Reasons for Seeking Financing by Industry Sector
Financing demand is primarily driven by operating needs rather than expansion across most industries.
| Industry | Operating Expenses | Expansion | Credit Reserve | Repairs/CapEx | Refinance |
|---|---|---|---|---|---|
| Leisure and hospitality | 64% | 33% | 36% | 44% | 33% |
| Retail | 62% | 45% | 39% | 23% | 35% |
| Healthcare and education | 58% | 44% | 45% | 23% | 37% |
| Manufacturing | 57% | 52% | 42% | 25% | 22% |
| Business support and consumer services | 56% | 52% | 39% | 30% | 28% |
| Professional services and real estate | 55% | 46% | 49% | 20% | 23% |
| Non-manufacturing goods production | 51% | 51% | 44% | 26% | 23% |
| Finance and insurance | 45% | 49% | 35% | 24% | 28% |
Financial Stress Indicators by Industry Sector
Financial stress does not always translate into higher approval rates or increased borrowing.
| Industry | Poor/Fair Financial Condition | Top Financial Challenge | Credit Access Challenge | Discouraged Rate |
|---|---|---|---|---|
| Leisure and hospitality | 73% | Cost increases (90%) | 26% | 12% |
| Retail | 66% | Tariffs (69%) | 30% | 8% |
| Healthcare and education | 66% | Operating expenses (67%) | 27% | 12% |
| Manufacturing | 58% | Tariffs (62%) | 33% | 8% |
| Non-manufacturing goods production | 57% | Cost increases (76%) | 37% | 12% |
| Business support and consumer services | 56% | Cost increases (69%) | 25% | 12% |
| Professional services and real estate | 46% | Cost increases (60%) | 26% | 8% |
| Finance and insurance | 33% | Cost increases (55%) | 23% | 7% |
Interpretation: Industry Financing Patterns
Collateral Drives Funding Outcomes
Asset-rich industries consistently achieve higher funding rates, while service-oriented sectors like healthcare face greater approval constraints despite strong borrowing needs.

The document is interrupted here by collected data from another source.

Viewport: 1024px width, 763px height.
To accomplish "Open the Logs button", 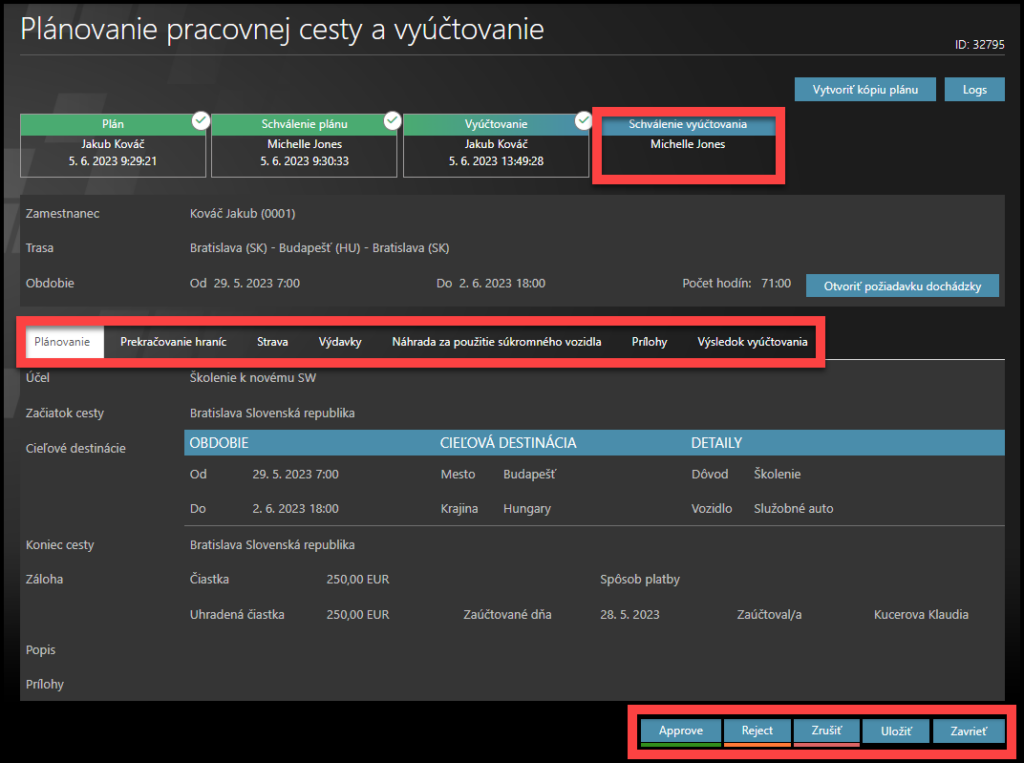I will [974, 89].
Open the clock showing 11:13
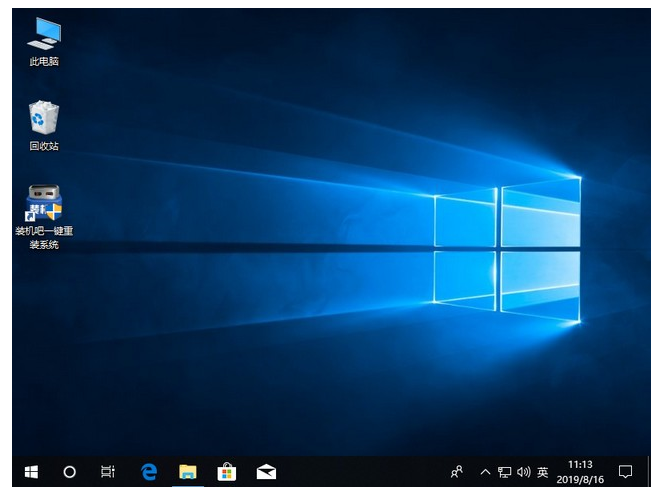659x492 pixels. pos(580,471)
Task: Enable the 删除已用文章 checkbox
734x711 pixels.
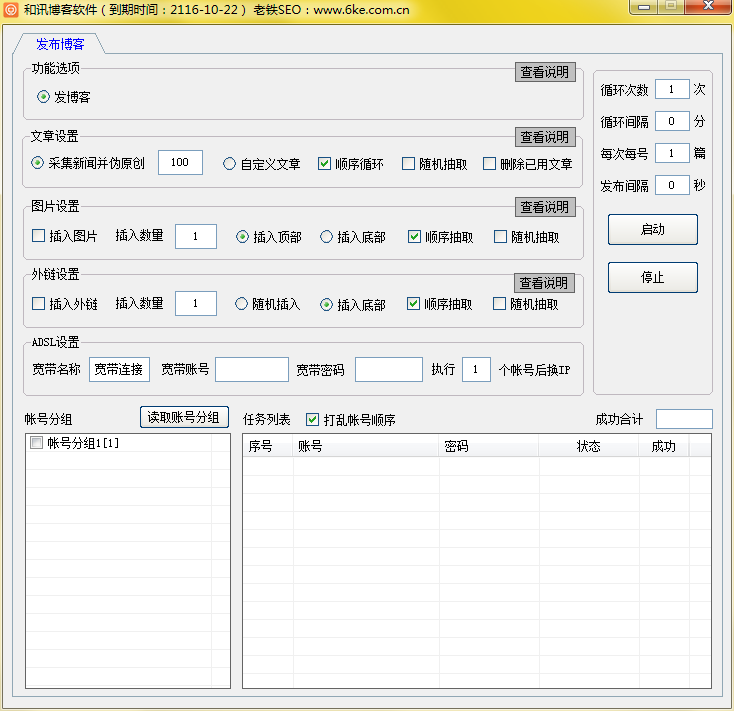Action: (x=490, y=164)
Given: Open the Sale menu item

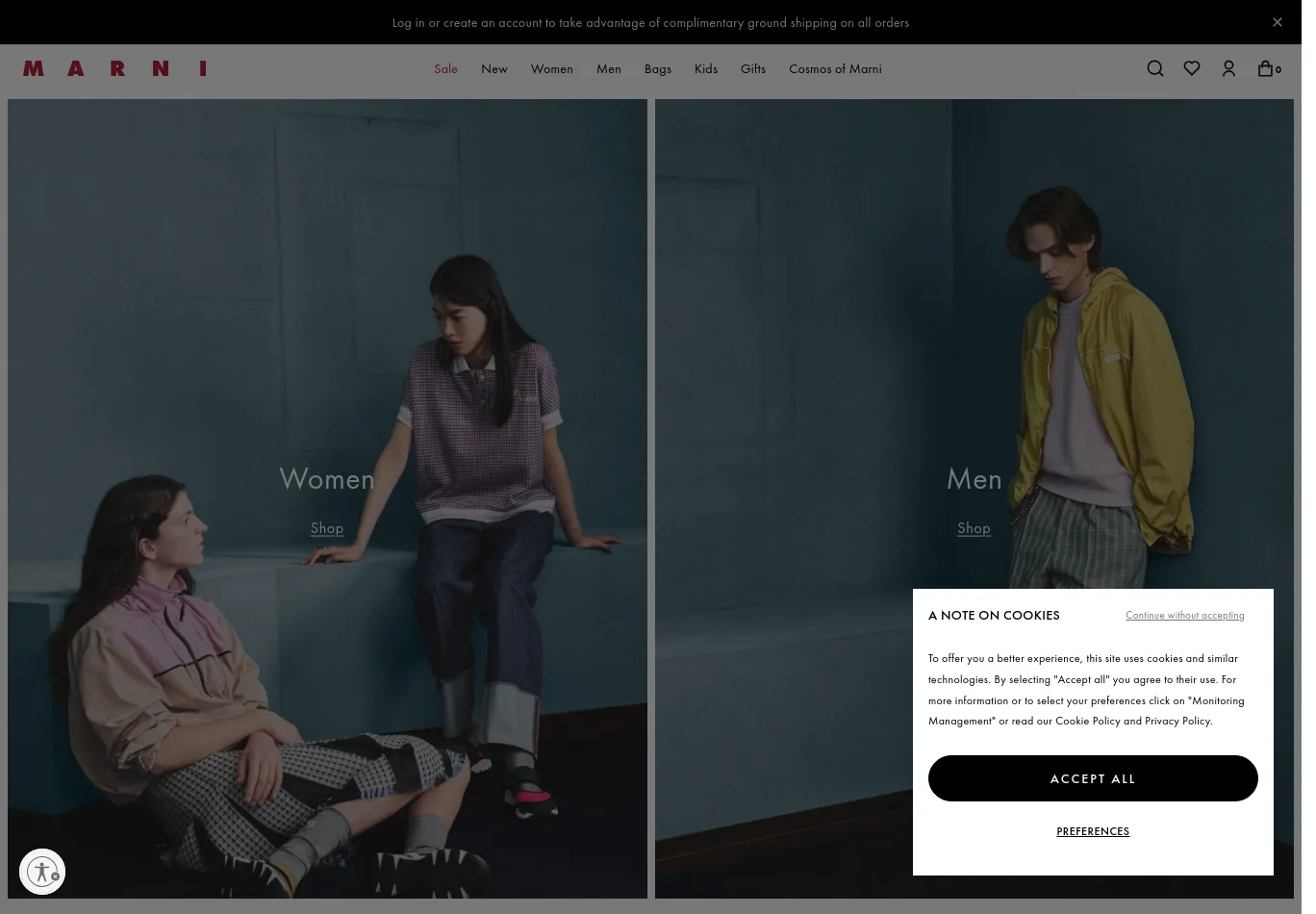Looking at the screenshot, I should click(445, 68).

Cost Pressure Drives Demand
Tariffs and rising costs are concentrated in goods-producing sectors, increasing borrowing demand and application rates.
Hidden Demand Remains Significant
Discouraged borrower rates (up to 12%) indicate unmet financing demand not captured in application data. Cross-reference approval rates by lender type for additional context.